Nós não vemos as coisas como elas são e sim como conseguimos ver. Três
pessoas diante de uma mesma cena, provavelmente, irão descrever essa cena de
maneiras diferentes, porque são pessoas que apreendem o mundo de maneira diferente.
Cada uma toma a parte da "realidade" e a interpreta, descreve, sente, a sua própria
maneira. Veja bem, vamos supor que dentre três pessoas uma delas esteja em estado
delirante, isto é, esteja interpretando a "realidade" de uma maneira que não é
compartilhada pelas pessoas ao seu redor. Essa pessoa, de forma delirante, acredita que
Raul Seixas é o carpinteiro do Universo, o criador de todos os mundos, e que o fim do
mundo está próximo, pois (de maneira delirante) o próprio Raul o avisou através de uma
das letras de suas músicas.
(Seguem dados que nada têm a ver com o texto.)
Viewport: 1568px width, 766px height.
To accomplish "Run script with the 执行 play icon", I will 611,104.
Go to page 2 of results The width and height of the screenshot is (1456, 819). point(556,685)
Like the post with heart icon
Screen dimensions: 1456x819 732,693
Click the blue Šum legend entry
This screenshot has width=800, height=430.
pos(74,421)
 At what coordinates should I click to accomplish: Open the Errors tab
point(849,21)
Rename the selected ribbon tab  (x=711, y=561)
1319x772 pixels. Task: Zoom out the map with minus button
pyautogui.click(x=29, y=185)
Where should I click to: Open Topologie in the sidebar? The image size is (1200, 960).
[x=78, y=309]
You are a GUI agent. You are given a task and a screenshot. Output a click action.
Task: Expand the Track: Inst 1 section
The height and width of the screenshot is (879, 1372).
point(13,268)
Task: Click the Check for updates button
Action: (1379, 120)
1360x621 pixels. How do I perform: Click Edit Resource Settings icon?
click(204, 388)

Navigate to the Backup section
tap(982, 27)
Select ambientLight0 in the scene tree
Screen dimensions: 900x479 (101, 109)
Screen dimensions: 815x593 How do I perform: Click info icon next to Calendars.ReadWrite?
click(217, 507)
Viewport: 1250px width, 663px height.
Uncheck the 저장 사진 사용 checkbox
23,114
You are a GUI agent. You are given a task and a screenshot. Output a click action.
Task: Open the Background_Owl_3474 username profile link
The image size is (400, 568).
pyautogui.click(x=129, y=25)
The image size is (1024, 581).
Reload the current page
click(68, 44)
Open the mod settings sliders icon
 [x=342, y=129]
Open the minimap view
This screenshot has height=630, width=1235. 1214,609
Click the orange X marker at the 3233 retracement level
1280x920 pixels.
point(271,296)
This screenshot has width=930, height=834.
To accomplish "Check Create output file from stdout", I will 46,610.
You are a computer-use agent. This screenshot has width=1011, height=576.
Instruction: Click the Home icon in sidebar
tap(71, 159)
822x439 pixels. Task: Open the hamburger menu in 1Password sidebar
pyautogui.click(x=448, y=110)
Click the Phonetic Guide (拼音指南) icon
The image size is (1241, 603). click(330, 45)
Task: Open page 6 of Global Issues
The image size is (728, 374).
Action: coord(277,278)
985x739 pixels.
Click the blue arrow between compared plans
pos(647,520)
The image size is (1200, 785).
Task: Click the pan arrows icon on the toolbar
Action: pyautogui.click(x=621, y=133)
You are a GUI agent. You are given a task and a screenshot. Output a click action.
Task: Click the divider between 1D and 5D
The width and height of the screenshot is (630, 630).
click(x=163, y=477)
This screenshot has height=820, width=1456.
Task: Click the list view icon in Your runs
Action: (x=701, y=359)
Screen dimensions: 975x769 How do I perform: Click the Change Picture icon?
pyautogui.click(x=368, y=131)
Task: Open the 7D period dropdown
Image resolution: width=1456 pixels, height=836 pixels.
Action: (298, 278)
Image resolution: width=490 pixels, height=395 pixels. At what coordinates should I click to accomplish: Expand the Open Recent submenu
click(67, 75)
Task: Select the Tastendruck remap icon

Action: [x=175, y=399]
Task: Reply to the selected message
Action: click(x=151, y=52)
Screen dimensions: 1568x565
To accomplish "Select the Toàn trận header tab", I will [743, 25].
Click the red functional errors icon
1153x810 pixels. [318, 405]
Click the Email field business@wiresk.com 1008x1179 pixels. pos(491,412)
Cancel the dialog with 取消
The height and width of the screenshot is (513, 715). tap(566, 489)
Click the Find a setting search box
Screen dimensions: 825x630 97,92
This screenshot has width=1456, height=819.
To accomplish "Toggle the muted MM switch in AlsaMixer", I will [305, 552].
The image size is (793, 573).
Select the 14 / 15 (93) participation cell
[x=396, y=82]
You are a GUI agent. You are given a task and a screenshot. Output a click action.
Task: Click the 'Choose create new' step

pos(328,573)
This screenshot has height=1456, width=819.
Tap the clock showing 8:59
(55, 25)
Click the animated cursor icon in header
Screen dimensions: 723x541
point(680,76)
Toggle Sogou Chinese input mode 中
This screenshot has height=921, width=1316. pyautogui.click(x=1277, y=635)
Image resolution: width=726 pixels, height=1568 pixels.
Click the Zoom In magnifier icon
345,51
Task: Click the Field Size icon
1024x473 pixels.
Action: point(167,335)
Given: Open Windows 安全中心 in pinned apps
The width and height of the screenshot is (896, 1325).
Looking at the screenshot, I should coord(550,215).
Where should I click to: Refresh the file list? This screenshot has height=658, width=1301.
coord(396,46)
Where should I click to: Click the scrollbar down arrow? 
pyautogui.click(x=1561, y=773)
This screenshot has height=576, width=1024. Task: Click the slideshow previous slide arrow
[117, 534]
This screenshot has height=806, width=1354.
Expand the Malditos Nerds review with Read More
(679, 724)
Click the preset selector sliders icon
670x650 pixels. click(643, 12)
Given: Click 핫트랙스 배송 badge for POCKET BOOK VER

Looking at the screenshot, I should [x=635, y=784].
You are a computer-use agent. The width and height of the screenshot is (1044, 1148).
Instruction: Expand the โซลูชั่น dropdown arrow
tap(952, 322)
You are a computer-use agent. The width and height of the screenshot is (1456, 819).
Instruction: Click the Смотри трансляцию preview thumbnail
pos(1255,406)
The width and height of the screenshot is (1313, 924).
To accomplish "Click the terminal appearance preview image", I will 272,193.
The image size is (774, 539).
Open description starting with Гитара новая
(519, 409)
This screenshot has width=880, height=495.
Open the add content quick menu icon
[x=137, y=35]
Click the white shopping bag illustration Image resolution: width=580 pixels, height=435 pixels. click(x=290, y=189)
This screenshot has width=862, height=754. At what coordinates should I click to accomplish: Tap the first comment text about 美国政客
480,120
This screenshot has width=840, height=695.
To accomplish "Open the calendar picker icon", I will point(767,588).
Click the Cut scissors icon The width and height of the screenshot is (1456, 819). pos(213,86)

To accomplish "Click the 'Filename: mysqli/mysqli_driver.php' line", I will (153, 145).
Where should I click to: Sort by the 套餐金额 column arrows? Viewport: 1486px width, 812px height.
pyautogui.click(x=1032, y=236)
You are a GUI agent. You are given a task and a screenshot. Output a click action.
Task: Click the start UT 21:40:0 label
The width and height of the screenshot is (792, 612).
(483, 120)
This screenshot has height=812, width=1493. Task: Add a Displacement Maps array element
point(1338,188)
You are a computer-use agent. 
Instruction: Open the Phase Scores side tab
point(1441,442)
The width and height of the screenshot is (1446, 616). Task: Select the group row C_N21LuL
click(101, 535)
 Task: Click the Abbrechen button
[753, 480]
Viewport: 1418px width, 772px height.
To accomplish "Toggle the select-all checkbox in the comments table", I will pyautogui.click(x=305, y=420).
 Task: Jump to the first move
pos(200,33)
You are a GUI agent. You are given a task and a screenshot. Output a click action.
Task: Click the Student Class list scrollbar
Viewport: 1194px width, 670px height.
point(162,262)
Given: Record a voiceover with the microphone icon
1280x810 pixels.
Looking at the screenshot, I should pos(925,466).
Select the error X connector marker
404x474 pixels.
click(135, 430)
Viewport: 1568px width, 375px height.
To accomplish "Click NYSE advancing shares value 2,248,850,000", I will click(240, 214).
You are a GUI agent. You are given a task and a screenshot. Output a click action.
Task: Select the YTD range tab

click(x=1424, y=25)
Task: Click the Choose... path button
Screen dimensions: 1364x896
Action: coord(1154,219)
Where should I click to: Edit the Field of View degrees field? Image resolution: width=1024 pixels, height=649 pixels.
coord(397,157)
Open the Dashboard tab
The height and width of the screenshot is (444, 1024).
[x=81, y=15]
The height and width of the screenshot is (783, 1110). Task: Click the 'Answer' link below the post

Vamos ainda supor, que as outras duas pessoas passem,
repentinamente, a compartilhar desse delírio da primeira pessoa. Em psiquiatria isso
recebe o nome de " délire à trois", ou delírio a três, em que uma pessoa entra em estado
delirante e outras duas deliram junto a ela. Se a pessoa que de fato delira é afastada das
outras duas, elas deixam de delirar.

Bom, podemos entender o delírio como uma ficção, um juízo distorcido da


"realidade", ou um tipo "especial" de imaginação. As duas primeiras pessoas que entram
e saem do delírio, entram e saem em diferentes ficções. Uma, muito restrita, e que é
momentaneamente compartilhada somente entre as três pessoas (de que Raul Seixas é o
carpinteiro do universo), e depois em outra, uma ficção que é compartilhada pela
maioria de nós, a de que o mundo foi criado por Deus, ou gerado através do big-
bang. Todas são ficções, mas não ficções no sentido de não-verdade, mas no sentido de
que são uma consequência dos diferentes modos de construir e apreender o mundo.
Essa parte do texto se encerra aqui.